--- TASK PROMPT ---
Extract every line from the records below that contains the word "Expand".

(Entries taken from a collection)
┌──

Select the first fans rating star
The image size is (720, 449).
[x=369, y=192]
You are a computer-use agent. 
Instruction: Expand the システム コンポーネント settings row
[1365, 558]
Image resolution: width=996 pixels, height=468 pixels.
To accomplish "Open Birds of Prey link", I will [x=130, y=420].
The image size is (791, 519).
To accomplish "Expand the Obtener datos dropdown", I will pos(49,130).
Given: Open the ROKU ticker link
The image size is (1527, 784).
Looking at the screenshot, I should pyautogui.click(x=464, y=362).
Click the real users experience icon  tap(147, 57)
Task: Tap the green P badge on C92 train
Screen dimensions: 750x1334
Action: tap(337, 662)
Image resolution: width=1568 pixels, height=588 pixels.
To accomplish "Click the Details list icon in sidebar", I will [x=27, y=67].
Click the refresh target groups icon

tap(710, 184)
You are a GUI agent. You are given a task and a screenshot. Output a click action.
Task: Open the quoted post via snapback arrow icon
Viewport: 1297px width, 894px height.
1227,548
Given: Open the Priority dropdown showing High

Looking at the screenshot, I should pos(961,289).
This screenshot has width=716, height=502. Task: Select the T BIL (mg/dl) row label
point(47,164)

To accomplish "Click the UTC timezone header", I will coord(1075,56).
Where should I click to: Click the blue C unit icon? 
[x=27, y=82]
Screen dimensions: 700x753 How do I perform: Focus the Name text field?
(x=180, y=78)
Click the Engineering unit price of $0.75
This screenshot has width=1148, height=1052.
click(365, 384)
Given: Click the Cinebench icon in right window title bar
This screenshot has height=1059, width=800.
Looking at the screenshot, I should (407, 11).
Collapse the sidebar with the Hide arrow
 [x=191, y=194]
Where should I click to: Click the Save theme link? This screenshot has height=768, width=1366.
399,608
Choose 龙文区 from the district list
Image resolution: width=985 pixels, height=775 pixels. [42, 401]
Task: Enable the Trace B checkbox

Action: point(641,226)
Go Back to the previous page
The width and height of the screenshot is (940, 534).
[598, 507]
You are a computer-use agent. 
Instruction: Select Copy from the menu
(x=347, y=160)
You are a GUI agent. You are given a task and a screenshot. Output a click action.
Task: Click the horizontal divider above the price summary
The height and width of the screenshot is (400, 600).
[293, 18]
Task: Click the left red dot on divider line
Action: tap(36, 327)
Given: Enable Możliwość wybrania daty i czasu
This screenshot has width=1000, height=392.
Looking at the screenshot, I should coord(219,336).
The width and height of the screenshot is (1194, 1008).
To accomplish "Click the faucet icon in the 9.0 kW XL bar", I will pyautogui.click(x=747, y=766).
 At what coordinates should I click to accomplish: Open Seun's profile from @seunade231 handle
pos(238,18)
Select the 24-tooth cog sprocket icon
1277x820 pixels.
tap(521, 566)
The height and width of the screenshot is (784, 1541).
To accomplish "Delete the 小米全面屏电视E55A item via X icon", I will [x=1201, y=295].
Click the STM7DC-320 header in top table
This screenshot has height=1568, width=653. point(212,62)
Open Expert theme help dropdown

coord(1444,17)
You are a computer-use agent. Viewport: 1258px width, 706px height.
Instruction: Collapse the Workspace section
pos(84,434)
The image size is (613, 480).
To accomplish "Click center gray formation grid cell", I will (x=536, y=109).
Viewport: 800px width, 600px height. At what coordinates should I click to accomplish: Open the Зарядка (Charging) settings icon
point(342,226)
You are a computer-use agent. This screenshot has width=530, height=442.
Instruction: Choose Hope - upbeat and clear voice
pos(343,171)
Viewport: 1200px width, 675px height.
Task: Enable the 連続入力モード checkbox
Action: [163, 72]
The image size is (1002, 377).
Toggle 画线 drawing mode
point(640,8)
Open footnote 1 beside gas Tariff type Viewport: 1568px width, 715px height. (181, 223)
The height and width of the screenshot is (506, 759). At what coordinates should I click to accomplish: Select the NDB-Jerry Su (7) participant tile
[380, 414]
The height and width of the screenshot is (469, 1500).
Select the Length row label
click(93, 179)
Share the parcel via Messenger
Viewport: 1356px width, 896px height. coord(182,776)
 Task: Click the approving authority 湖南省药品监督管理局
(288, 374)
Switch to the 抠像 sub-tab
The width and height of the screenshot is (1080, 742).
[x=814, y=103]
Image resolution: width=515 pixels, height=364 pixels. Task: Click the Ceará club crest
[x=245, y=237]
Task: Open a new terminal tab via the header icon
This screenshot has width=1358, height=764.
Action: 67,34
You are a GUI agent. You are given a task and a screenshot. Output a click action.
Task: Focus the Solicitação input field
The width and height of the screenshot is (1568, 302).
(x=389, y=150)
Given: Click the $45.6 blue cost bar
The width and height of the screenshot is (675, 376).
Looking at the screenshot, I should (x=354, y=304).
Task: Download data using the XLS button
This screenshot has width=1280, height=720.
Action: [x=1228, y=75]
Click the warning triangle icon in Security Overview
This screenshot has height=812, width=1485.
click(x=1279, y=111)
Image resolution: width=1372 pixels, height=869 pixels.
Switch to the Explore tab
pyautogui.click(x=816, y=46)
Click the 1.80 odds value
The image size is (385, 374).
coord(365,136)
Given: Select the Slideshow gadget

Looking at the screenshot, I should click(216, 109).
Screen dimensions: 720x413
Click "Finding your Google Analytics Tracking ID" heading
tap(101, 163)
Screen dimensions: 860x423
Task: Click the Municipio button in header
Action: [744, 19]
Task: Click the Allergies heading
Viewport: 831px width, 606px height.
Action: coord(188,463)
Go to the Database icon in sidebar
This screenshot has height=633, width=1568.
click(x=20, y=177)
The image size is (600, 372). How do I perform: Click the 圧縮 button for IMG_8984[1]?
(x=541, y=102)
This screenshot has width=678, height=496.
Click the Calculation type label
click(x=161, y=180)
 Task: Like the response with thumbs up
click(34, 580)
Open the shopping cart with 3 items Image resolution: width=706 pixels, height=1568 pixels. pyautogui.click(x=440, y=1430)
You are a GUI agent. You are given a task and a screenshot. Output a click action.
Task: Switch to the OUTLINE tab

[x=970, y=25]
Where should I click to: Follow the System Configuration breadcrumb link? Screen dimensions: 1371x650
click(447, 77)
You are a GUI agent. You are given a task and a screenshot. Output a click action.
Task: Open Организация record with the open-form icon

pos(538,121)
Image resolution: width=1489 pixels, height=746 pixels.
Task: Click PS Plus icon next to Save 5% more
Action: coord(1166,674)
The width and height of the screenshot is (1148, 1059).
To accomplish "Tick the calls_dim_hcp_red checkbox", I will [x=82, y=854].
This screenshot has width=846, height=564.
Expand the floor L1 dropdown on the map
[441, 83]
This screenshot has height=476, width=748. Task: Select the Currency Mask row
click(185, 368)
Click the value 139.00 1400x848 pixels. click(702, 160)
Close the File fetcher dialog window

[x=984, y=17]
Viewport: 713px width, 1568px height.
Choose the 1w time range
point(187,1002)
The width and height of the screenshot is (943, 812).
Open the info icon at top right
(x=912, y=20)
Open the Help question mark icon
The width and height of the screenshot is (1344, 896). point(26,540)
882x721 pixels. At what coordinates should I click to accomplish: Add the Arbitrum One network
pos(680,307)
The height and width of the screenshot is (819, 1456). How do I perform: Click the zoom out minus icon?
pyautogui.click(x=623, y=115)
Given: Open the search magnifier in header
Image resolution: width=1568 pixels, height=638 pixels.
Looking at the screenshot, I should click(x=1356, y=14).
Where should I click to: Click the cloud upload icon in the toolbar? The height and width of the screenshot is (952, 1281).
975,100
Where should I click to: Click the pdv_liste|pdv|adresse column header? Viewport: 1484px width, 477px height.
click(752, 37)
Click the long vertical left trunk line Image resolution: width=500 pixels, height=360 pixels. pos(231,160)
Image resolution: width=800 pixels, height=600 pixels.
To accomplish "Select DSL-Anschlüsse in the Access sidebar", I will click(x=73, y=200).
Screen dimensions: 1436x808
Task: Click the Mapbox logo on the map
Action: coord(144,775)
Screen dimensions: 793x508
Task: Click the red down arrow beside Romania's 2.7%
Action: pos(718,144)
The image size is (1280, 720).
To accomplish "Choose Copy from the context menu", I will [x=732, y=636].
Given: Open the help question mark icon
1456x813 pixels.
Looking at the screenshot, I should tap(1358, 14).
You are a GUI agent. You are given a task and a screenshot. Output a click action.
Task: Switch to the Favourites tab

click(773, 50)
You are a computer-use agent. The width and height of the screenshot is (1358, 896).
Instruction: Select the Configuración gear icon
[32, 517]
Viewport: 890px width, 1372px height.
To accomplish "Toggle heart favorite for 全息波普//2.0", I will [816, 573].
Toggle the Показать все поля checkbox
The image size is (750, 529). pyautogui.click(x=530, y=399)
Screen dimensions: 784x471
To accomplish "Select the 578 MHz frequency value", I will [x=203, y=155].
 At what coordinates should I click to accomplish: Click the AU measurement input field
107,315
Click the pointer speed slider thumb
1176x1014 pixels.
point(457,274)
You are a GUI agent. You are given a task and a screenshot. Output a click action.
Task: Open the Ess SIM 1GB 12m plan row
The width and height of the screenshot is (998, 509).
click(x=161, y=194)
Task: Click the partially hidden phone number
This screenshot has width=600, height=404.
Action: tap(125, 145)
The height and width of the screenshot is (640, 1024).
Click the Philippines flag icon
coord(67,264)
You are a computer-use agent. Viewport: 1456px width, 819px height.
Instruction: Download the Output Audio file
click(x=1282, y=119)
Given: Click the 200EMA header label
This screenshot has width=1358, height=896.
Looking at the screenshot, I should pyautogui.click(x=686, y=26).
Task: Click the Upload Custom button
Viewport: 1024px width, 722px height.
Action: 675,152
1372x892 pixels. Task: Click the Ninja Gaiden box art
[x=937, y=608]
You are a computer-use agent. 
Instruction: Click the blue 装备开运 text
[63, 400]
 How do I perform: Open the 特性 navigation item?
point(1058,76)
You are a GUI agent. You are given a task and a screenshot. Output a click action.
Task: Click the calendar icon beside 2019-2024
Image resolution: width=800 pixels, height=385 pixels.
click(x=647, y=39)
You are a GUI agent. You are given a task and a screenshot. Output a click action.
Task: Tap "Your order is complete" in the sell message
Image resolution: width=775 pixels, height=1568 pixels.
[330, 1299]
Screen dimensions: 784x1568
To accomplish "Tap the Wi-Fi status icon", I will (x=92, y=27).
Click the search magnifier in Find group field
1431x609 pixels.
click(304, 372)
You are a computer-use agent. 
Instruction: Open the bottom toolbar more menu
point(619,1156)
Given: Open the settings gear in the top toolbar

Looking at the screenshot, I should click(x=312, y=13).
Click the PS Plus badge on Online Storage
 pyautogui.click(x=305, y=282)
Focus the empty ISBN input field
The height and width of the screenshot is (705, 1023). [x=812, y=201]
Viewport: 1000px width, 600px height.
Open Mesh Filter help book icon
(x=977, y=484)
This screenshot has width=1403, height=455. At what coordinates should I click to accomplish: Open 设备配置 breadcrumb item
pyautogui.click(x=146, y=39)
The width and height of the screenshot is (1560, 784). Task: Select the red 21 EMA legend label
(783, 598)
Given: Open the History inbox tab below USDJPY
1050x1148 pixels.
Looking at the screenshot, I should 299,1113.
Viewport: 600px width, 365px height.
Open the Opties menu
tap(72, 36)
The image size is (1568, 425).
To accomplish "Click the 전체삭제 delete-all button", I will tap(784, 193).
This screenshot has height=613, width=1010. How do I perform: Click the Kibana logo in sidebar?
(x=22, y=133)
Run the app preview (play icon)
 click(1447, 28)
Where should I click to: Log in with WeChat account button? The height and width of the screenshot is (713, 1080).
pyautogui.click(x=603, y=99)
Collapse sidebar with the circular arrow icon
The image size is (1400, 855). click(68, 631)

└──

--- OUTPUT ---
Instruction: Expand the システム コンポーネント settings row
To accomplish "Expand the Obtener datos dropdown", I will pos(49,130).
Expand the floor L1 dropdown on the map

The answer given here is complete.